Quantcast

Coveting brother’s gift sparked US Nobel winner

October 5, 2005

By Jason Szep

BOSTON (Reuters) – At age 8, Richard Schrock treasured a
life-altering gift from his older brother: a chemistry set
whose explosive solutions and puzzling directions ignited a
passion that culminated on Wednesday with the Nobel Prize.

The birthday present from his 13-year-old brother Theodore
exposed Schrock to the heart of chemistry — the transformation
of matter — that propelled the son of an Indiana carpenter to
the Massachusetts Institute of Technology, where he teaches.

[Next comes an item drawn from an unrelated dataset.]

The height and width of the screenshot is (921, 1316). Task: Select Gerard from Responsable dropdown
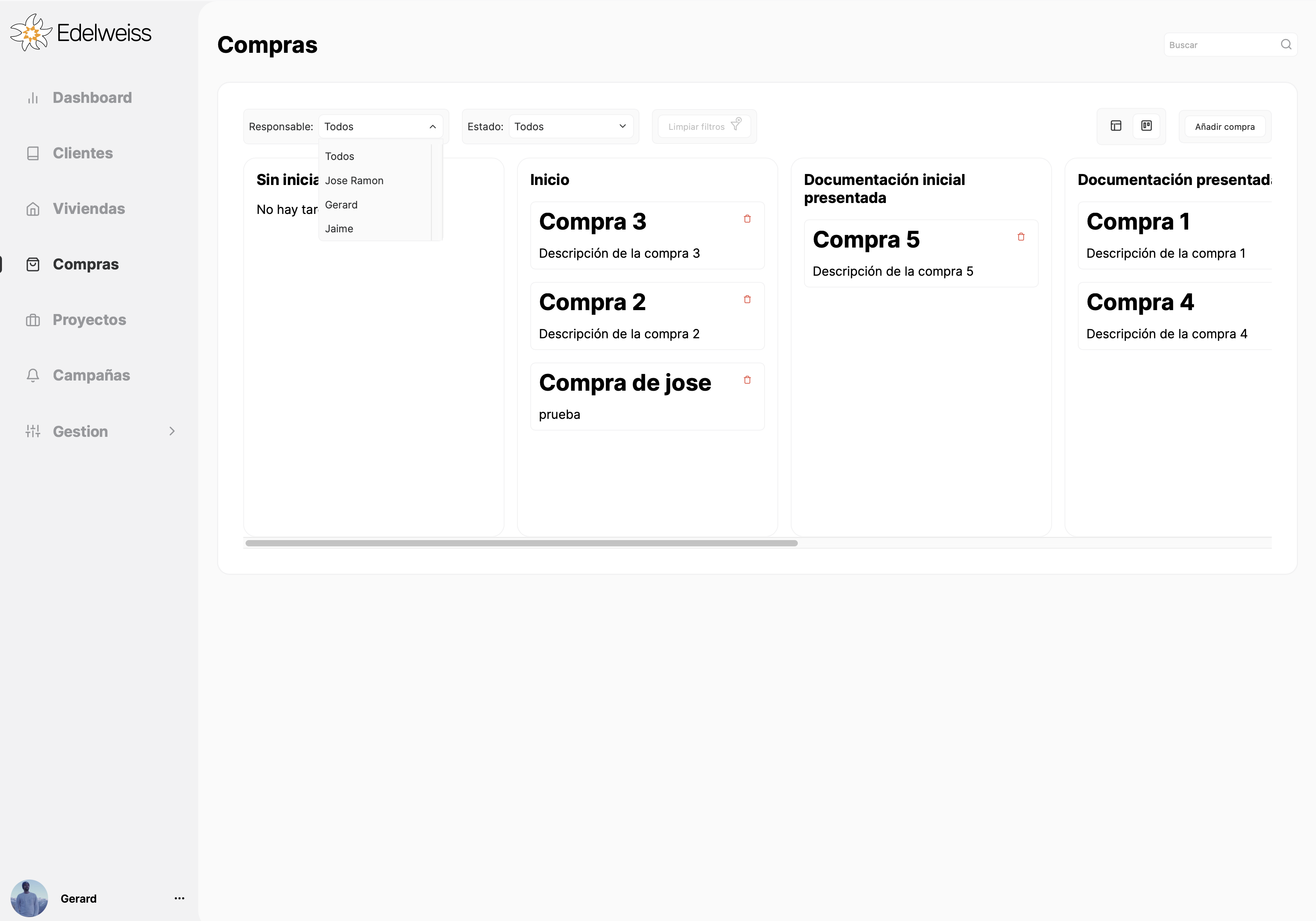341,204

“Before the chemistry set I was probably building huts out
in the woods or something,” Schrock said just hours after The
Royal Swedish Academy of Sciences telephoned him at his
Massachusetts home to award him the 2005 Nobel Prize in
Chemistry.

“I became interested in not only making things explode and
so on, but doing real experiments like adding zinc to HCL
hydrochloric acid and getting hydrogen. And that transformation
of matter is what is truly amazing to me still,” he said.

Schrock shares the $1.3 million prize with fellow American
Robert Grubbs and Frenchman Yves Chauvin for their work in
metathesis, a process the Academy likened to a dance in which
molecules switch partners to form entirely new molecules.

The research into molecule synthesis laid the groundwork
for new drugs to treat illnesses such as Alzheimer’s, Down’s
Syndrome, HIV/AIDS and cancer, while helping to develop
stronger plastics and better ways to preserve food.

The 63-year-old father of two said he was notified he had
won a Nobel, the greatest prize in academia, at 5:35 a.m. EDT
(0935 GMT), and that he was “very excited, very nervous” and
would celebrate even while visiting England next week to give a
lecture.

REORGANIZING ATOMS

Metathesis, which means “changing places,” refers to a
reorganization in groups of atoms of carbon which form the
building blocks of all organic life on Earth.

Scientists at industrial companies discovered metathesis in
the 1950s but it was poorly understood until 1971 when Chauvin
proposed a recipe for achieving it. In 1990, Schrock developed
its key ingredients — special catalyst molecules.

Two years later, Grubbs forged an even better catalyst.

“Chemistry is about making things, the ability to transform
one type of matter into another,” said Schrock, who graduated
from University of California in 1967 and received a doctorate
at Harvard University four years later.

“That’s what is so exciting if you can control it, and that
is what I think we have done — Grubbs and I — to control the
transformation of matter in a very useful and very specific way
that can be applied probably to many areas in chemistry.”

That fascination with mixing materials into new creations
inspired other hobbies Schrock considers bound to the
fundamentals of chemistry — from cooking to wood-working and
hammering together his own furniture.

“I love to cook. That’s chemistry you can eat. I love to do
wood-working. I love to make things,” he said.